-- begin GIVEN INFORMATION --

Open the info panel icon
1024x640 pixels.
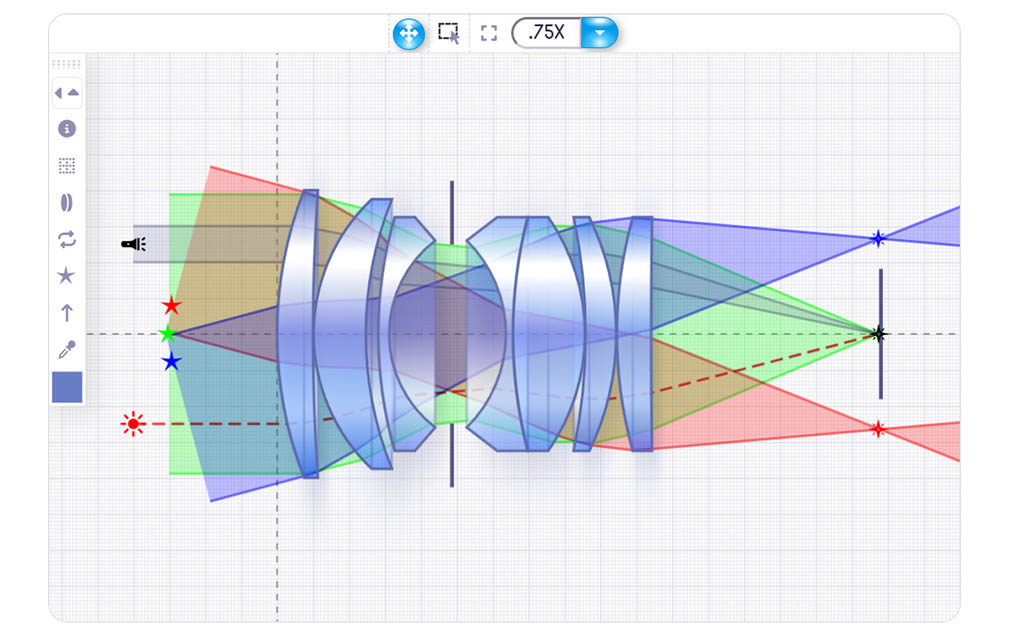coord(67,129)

-- end GIVEN INFORMATION --
-- begin GIVEN INFORMATION --

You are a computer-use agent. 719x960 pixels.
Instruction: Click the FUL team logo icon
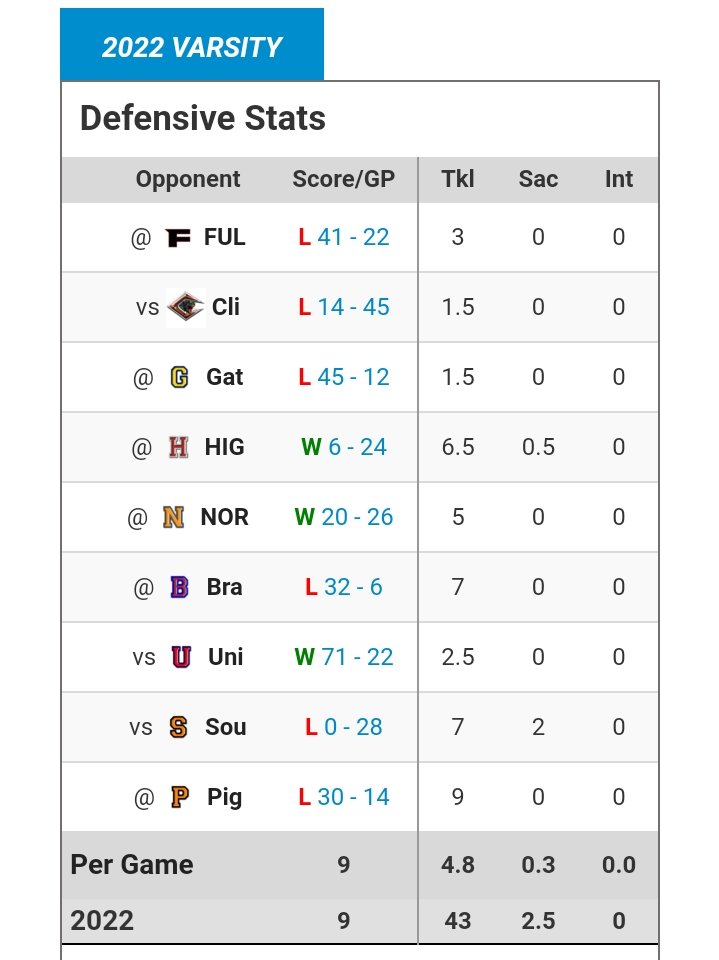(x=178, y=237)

-- end GIVEN INFORMATION --

PROBLEM REQUIREMENTS: Could you copy out the lines from the one containing "You are a computer-use agent. 719x960 pixels." through the one containing "(x=178, y=237)", including both, without the pictures?

COMPLETED EXERCISE:
You are a computer-use agent. 719x960 pixels.
Instruction: Click the FUL team logo icon
(x=178, y=237)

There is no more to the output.